Description of the task ▸ Only certain lines below are wanted: those starting at the line containing "Instruction: Click the blue 增加 add button" and ending at the line containing "The width and height of the screenshot is (2560, 1376).", both included, each retyped exactly.

── Records for this exercise

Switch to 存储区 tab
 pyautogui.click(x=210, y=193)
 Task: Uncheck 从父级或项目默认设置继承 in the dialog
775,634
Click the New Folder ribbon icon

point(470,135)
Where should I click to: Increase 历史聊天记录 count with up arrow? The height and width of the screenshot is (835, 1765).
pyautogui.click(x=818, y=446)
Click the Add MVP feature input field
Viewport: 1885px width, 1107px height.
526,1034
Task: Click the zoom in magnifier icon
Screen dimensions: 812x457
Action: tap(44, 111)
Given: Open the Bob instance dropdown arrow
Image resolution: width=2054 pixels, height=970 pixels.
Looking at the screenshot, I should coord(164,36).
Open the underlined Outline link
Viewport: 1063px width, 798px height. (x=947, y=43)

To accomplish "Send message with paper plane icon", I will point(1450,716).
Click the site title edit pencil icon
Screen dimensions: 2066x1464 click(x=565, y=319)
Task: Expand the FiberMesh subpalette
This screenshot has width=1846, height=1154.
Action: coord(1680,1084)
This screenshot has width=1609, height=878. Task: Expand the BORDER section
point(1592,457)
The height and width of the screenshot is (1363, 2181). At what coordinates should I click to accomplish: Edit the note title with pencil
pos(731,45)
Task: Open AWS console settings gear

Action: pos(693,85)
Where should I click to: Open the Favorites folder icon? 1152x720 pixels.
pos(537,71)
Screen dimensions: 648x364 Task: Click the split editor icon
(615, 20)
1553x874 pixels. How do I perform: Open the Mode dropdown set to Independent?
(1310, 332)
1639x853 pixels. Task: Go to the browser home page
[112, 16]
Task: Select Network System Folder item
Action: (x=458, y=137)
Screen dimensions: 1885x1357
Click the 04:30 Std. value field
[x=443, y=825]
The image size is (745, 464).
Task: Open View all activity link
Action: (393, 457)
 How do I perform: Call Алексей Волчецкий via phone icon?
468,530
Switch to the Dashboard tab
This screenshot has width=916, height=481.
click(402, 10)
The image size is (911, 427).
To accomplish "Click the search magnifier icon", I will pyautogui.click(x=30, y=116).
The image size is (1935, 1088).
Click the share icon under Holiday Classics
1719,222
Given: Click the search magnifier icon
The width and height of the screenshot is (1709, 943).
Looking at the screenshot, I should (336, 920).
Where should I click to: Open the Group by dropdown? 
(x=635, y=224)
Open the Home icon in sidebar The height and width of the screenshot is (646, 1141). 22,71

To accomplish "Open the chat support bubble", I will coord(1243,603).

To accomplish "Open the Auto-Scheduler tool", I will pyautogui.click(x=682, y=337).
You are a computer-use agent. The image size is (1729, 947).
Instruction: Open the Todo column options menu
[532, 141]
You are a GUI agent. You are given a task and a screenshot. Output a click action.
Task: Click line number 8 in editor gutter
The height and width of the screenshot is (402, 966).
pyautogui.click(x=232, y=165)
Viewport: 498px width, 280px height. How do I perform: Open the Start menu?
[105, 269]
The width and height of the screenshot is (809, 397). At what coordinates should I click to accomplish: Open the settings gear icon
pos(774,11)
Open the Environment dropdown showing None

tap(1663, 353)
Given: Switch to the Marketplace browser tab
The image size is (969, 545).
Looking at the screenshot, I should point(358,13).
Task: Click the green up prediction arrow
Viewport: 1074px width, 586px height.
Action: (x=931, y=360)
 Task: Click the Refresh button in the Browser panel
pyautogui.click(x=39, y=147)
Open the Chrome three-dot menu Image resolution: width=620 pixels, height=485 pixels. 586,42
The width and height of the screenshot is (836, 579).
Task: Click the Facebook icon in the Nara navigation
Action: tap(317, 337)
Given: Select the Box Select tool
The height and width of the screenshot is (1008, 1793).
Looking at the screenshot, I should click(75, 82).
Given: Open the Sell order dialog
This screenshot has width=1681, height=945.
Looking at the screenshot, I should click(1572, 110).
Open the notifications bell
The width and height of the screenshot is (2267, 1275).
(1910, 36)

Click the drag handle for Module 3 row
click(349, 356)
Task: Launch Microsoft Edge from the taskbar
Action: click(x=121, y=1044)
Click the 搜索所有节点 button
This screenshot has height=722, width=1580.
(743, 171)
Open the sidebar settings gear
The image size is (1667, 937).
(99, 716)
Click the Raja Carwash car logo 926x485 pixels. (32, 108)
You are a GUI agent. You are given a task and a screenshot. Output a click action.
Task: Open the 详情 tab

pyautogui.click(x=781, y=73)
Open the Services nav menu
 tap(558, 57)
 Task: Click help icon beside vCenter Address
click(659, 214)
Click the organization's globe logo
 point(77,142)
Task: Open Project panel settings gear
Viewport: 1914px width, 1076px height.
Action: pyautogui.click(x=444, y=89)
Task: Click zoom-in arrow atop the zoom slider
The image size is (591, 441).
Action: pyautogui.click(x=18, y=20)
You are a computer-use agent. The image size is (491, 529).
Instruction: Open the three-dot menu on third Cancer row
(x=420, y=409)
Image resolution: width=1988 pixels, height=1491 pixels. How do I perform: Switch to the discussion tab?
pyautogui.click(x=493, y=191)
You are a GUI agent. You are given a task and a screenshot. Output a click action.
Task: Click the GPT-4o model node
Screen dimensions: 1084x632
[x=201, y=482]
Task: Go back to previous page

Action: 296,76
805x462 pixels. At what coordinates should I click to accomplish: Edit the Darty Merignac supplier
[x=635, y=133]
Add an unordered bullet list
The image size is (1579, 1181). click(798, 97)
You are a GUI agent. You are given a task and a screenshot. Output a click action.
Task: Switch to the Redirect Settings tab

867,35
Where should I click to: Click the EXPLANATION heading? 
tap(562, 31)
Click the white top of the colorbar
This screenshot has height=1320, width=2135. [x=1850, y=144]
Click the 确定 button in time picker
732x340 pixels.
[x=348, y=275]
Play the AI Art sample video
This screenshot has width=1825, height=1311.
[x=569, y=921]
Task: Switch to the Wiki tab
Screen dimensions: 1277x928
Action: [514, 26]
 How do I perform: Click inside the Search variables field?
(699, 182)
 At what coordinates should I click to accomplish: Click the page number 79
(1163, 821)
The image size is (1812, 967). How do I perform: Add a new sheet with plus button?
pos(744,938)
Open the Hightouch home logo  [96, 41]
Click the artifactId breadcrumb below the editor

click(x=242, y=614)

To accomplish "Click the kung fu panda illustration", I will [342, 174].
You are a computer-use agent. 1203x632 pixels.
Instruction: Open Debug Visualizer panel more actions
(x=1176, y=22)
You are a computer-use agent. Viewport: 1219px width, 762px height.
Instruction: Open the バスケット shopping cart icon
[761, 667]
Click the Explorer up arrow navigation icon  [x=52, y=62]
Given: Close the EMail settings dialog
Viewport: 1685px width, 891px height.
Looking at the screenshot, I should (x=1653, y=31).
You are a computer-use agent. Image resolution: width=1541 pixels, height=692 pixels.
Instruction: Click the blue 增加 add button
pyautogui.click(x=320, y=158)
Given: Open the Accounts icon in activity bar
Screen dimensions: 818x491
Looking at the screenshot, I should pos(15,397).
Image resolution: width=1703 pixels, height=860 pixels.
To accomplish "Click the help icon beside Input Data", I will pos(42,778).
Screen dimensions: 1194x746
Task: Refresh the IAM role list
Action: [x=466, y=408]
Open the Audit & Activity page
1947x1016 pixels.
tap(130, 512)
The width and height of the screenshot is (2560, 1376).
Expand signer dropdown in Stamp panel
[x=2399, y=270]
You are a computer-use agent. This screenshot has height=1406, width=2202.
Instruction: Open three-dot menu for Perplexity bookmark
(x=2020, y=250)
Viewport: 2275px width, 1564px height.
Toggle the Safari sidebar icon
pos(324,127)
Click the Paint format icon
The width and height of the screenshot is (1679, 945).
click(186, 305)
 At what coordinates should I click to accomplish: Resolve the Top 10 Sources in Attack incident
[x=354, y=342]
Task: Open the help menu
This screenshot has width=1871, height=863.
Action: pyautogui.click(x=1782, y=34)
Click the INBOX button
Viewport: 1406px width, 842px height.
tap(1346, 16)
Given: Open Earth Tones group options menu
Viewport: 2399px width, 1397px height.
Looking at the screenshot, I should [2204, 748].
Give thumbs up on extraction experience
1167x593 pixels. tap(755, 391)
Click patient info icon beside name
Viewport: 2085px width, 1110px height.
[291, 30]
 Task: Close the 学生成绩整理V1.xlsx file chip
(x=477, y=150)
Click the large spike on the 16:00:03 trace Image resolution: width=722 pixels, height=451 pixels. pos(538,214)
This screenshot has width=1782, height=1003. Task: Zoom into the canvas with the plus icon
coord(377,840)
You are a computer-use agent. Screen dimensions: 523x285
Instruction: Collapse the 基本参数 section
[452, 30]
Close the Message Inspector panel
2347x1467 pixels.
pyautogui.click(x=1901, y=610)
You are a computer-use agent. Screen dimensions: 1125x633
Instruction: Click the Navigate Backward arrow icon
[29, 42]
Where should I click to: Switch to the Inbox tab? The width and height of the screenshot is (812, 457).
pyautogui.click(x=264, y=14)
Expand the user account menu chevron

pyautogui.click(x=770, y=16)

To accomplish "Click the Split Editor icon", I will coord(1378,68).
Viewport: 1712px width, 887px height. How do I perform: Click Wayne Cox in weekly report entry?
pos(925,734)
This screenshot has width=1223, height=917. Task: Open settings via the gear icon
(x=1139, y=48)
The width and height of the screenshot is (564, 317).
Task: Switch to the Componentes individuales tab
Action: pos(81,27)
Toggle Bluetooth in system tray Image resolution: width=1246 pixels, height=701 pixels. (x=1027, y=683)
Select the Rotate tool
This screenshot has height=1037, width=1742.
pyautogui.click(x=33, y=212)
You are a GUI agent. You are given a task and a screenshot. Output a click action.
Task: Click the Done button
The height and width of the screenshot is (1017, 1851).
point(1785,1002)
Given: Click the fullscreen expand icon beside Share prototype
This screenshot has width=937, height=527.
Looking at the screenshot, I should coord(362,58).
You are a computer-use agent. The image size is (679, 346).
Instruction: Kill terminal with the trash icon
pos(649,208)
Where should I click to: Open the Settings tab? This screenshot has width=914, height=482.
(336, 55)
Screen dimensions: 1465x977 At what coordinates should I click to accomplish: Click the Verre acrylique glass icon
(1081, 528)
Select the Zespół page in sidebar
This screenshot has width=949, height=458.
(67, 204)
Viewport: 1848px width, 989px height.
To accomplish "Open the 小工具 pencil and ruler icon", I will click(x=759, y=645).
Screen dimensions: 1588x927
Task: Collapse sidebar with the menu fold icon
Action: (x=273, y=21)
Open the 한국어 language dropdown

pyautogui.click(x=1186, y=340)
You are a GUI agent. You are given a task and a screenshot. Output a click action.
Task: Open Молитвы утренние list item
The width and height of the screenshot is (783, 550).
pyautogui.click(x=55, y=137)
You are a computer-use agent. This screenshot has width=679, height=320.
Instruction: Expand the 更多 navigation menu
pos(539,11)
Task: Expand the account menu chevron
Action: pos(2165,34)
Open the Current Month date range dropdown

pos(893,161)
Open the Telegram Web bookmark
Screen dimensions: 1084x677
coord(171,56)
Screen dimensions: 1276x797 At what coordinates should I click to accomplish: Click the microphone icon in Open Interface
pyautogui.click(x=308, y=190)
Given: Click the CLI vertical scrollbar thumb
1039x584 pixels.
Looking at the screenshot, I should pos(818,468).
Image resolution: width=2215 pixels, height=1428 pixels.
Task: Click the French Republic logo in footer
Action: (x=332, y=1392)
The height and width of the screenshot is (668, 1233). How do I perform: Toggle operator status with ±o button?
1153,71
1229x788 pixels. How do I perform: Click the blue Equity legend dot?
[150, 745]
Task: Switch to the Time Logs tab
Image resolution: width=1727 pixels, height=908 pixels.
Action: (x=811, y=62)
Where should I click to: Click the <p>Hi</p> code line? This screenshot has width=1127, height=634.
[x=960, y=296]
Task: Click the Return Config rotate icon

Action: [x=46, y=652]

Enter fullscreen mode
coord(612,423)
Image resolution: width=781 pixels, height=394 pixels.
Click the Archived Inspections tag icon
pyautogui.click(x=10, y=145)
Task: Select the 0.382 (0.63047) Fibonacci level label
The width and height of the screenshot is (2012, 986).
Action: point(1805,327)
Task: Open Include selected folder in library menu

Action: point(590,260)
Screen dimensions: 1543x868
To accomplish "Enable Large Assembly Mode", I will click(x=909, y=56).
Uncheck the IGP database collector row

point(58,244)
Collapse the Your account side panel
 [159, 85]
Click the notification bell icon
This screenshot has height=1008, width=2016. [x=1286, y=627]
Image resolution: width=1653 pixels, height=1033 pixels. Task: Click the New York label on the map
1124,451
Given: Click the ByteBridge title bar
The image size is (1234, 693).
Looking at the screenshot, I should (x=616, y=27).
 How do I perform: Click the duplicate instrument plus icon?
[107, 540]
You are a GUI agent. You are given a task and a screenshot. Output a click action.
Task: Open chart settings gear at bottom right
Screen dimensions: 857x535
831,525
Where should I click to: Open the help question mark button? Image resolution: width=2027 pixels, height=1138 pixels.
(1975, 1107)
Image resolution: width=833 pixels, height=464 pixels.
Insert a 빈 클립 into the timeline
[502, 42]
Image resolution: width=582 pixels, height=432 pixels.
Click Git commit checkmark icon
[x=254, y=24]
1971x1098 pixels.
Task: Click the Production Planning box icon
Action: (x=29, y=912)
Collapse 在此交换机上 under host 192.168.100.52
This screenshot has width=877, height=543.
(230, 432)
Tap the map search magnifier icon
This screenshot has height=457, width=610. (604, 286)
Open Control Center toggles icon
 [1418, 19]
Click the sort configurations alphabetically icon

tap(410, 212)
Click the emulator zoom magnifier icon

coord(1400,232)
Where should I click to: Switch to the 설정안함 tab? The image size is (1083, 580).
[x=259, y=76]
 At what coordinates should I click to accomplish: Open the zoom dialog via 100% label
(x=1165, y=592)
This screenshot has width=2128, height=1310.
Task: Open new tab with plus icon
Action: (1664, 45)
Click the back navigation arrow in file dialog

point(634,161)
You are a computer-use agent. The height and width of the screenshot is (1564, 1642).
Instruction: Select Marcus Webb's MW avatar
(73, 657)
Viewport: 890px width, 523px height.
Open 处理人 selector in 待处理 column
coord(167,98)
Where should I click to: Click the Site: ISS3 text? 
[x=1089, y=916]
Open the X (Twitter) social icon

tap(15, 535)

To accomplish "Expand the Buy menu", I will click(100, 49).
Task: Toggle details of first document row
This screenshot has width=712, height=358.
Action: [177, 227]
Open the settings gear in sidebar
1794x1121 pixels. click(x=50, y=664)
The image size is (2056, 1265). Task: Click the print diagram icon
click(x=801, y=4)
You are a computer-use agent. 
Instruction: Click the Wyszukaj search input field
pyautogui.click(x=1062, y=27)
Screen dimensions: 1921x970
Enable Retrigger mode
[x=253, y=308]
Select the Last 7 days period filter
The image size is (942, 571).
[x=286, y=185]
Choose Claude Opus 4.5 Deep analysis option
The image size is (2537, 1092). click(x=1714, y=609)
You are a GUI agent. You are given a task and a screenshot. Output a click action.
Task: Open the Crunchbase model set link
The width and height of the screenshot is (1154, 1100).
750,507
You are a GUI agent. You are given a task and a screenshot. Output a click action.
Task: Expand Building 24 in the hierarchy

────

Answer section ▸
Instruction: Click the blue 增加 add button
pyautogui.click(x=320, y=158)
Given: Open the Accounts icon in activity bar
Screen dimensions: 818x491
Looking at the screenshot, I should pos(15,397).
Image resolution: width=1703 pixels, height=860 pixels.
To accomplish "Click the help icon beside Input Data", I will pos(42,778).
Screen dimensions: 1194x746
Task: Refresh the IAM role list
Action: [x=466, y=408]
Open the Audit & Activity page
1947x1016 pixels.
tap(130, 512)
The width and height of the screenshot is (2560, 1376).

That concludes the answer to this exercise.